Activity a ▸
Copy the part of the benchmarking guide from "running runbms /path/to/log two_builds.yml 8 -p" to "fit together here...".

[Study text — start]

Make sure it looks like what you want.

Single Invocation

Now, actually run the experiment, but only for one invocation (by supplying -i 1 to runbms).

running runbms /path/to/log two_builds.yml 8 -i 1

This allows you to see any issue before wasting several days only realizing that something didn't work.

Run It

Once you are happy with everything, run the experiments.

running runbms /path/to/log two_builds.yml 8 -p "two_builds"

Don't forget to give the results folder a prefix so that you can later tell what the experiment was for.

Analysing Results

This is outside the scope of this quickstart guide.

Basics

Briefly talk about how basic concepts fit together here...

Before diving into the details, please read the design principles to help you better understand why things are organized in such way.

Design Principles

Sound methodology

Sound methodology is crucial for the type of performance analysis work we do. Please see the documentation for each of the command for details. We also try to include sensible default values in the base configuration files.

Reproducibility

It should be easy to reproduce a set of experiments. To this end, various commands will save as much metadata with the results. For example, runbms saves the flattened configuration file and command line arguments in the results folder. For each log, basic information about the execution environment, such as uname, the model name of the CPU, and frequencies of CPU cores, is saved as well.

[Study text — finish]
[Provided records — start]

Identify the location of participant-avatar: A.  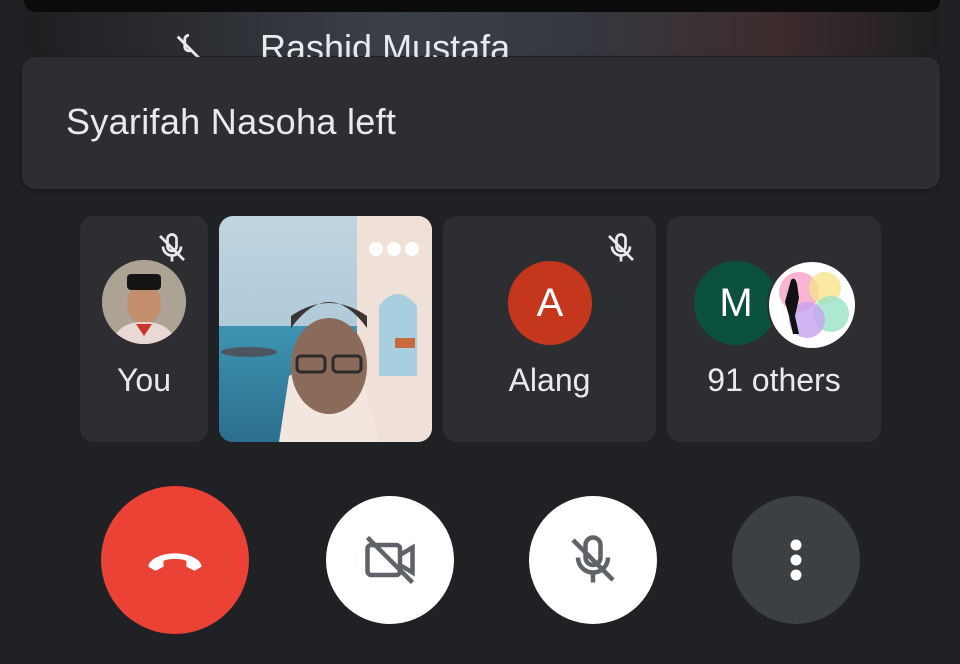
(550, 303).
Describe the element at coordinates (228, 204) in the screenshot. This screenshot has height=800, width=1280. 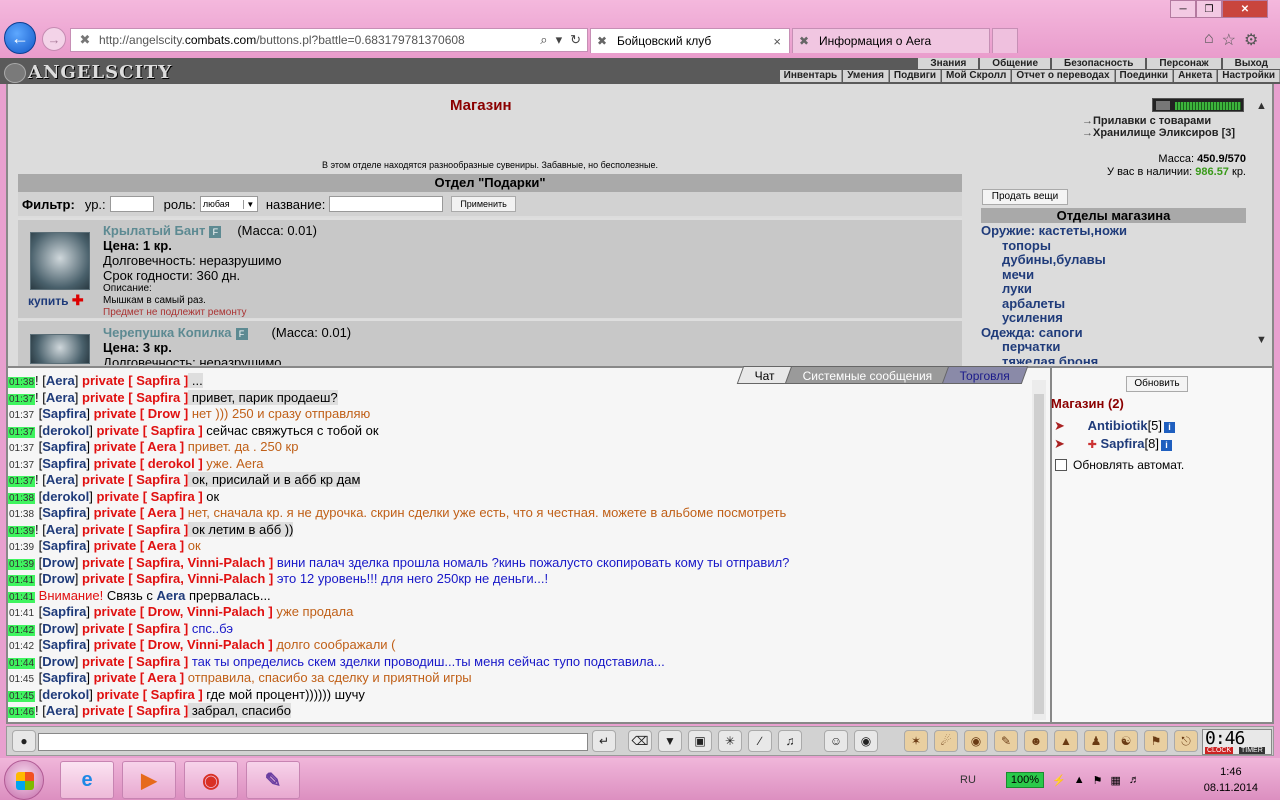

[Provided records — finish]
[Provided records — start]

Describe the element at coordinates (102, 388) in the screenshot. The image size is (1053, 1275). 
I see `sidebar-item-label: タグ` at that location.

[Provided records — finish]

Activity b ▸
Edit the listing lines from the line with "Identify the location" to the line with "Describe the element at coordinates (228, 204)" by swapping "coordinates" for "position" and leaving everything else unchanged. Return only those lines, and leave the pictures out.

Task output a ▸
running runbms /path/to/log two_builds.yml 8 -p "two_builds"

Don't forget to give the results folder a prefix so that you can later tell what the experiment was for.

Analysing Results

This is outside the scope of this quickstart guide.

Basics

Briefly talk about how basic concepts fit together here...

Task output b ▸
Identify the location of participant-avatar: A.  
(550, 303).
Describe the element at position (228, 204) in the screenshot. This screenshot has height=800, width=1280. 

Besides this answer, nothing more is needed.